A series of rain squalls and a violent August thunderstorm delayed his plans by forcing him to stand out to sea to avoid being blown against the lee shore or under the guns guarding the bay. Charles watched with satisfaction, however, as the hands repeatedly raced up the shrouds to shorten sail in the howling winds and heavy seas without mishap. They had become at least a competent crew during the few months they had been at sea. Now they only remained to be tested in a serious action with the guns.

As soon as the storm abated, he put his ship before the wind and stood her in toward Coruna. Before they reached sight of land the lookout called down: “Sail ho! Fine on the starboard bow.”

“What can you make of her?” Charles shouted back. As yet, not even the approaching ship’s topgallants were visible from the
Louisa
’s quarterdeck. After a moment the lookout reported, “A sloop of war. One of ours, I think.”

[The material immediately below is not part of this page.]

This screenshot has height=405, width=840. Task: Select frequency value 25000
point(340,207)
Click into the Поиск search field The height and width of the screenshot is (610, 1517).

“Show our number, Mr. Beechum, and the recognition signal.” A tiny rectangle of gray canvas was just visible on the horizon to the south as
Louisa
rose on a swell. As she dipped into the trough, it disappeared.

“She’s the
Speedy,
sir,” Beechum reported, peering through his telescope at the little ship now frequently visible from
Louisa
’s decks. Beechum hurriedly consulted a book by the binnacle. “Fourteen-gun sloop, sir. Commander James Allenby.” Signal flags shot up
Speedy
’s halyards. “He has dispatches for us, sir,” he translated.